PostScript: Leave religion out of it

And do we really need Palestinian recognition of a Jewish state that does not formally recognize the Jewishness of many of its own citizens?

Mahmoud Abbas with Muammar Gaddafi 311 (R) (photo credit: Reuters)
Mahmoud Abbas with Muammar Gaddafi 311 (R)
(photo credit: Reuters)
I was at a seminar in Tel Aviv a while back when one the speakers, Dr. Saeb Erekat, a senior Palestinian negotiator, was giving his view of how to resolve the Israel- Palestinian conflict: a two-state solution along the 1967 borders, appropriate land swaps, even the suggestion that Jewish individuals who wanted to continue living on the West Bank could do so as law-abiding citizens.
Then, like a bolt of unexpected lightning out of the largely academic and mature audience, came a shout from a man, who also happens to be a senior government official: “What about recognition of Israel as a Jewish state?” he demanded to know.
The demand, that the Palestinians give Israel a hechsher as a Jewish state, is obviously intended as another spoke in the wheels of any peace process, as if there were one, and indeed has become the mantra of those who want to ensure that a peace agreement that involves a Palestinian state on the West Bank never takes place.
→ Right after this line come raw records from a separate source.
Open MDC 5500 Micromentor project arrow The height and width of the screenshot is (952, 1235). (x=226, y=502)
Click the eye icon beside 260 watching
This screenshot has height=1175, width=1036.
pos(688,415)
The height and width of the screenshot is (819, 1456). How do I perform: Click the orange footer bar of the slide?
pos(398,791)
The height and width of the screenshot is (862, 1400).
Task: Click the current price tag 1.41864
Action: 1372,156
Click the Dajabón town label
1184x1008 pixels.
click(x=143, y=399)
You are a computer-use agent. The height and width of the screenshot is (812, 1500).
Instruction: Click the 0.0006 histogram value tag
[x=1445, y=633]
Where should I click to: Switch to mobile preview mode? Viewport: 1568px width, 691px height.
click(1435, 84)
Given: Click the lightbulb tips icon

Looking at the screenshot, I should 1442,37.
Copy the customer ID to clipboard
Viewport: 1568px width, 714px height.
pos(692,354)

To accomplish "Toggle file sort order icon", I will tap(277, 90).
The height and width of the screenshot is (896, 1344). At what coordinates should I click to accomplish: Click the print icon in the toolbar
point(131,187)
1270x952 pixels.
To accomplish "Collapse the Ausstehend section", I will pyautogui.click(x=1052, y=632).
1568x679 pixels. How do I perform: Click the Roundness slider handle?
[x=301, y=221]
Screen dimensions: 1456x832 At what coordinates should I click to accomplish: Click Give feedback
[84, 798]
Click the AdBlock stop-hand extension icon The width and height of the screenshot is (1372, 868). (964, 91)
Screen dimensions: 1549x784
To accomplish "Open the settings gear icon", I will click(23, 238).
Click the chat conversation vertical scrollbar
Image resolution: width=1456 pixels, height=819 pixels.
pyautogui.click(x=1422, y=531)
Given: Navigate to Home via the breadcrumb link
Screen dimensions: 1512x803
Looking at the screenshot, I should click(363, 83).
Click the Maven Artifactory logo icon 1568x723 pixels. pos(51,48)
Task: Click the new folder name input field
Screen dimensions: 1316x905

The goal is politically kosher, but the means is not. At present, Muslims, Christians, Baha’is and Mormons have more freedom of religion in Israel than non- Orthodox Jews do. At least they can marry and bury their own.
What type of Jewish state exactly are we asking the Palestinians to recognize? The one envisioned by Eli Yishai, the perennial cabinet minister from Shas, who told a prime-time radio interviewer that Reform Jews, because they are “guilty of taking God’s name in vain,” were theoretically liable of being stoned to death.
Why get the Palestinians involved in Israeli internal affairs? Surely the Jewishness of Israel is up to the Jews to decide, or certainly those who live within it and who, astoundingly, do still not recognize the Jewishness of the progressive Jews outside Israel, though they constitute the majority of the Diaspora Jewish community.
And do we really need Palestinian recognition of a Jewish state that does not formally recognize the Jewishness of many of its own citizens, including tens of thousands who came as immigrants years ago from the former Soviet Union and have since become productive members of Israeli society?
I have heard the demand that the Palestinians recognize Israel as a Jewish state from the prime minister himself. I wondered then, and wonder now, what he meant. Recognition in the context of a peace agreement between two countries is an issue of sovereignty, not religion; Jewish is a religion, not a country or national entity. By recognizing Israel as Israel, the Palestinians we are demanding this from would be recognizing Israel as the de facto homeland of the Jewish people.
Imagine if, and perhaps when, Hamas takes over as part of a peace treaty that they demand “verbal parity” with Israel as a “Jewish state” and demand, in return, that we recognize them as the “Islamic State of Palestine.” That’s all we need.
Muammar Gaddafi demanded that he be recognized, among other things, as “King of Kings of Africa,” and look where that got him.
With the demand that Israel be recognized as a Jewish state” precedents are created and a Pandora’s Box opened that would better be left closed. And if we want to get down to brass tacks, it would be far better if Israel were to recognize the legitimate rights of progressive Jewry both in Israel and abroad, and deal with the issues confronting those Israelis to whom religious affiliation continues to be denied.
Israel has done enough on the treadmill of peace and its officials do not have to spend time looking for more excuses to go nowhere. Instead, when demanding that Israel be recognized as a Jewish state they may want to first ingest the story I read in this newspaper’s local edition two weeks ago. An article in In Jerusalem lauded that there had been an increase of 200 pupils in the secular and national religious school systems in Jerusalem, this in the face of all predictions to the contrary due to a secular exodus from the city. Then I read the following three times to make sure it was not a mistake. By the same count, the number of children in the haredi school system in Israel’s capital went up by 9,000 students – a ratio of 45 to one in a school system where some of the subjects essential for a better and self-sufficient future are not taught.
It seems very unfortunate at this time, when Israel is fighting for its international legitimacy, that its leaders would take the apparently self-defeating anachronistic step of wanting it to be recognized as what some would see as a theocracy, and not the shining beacon of rational democracy in the Middle East it can so proudly claim to be.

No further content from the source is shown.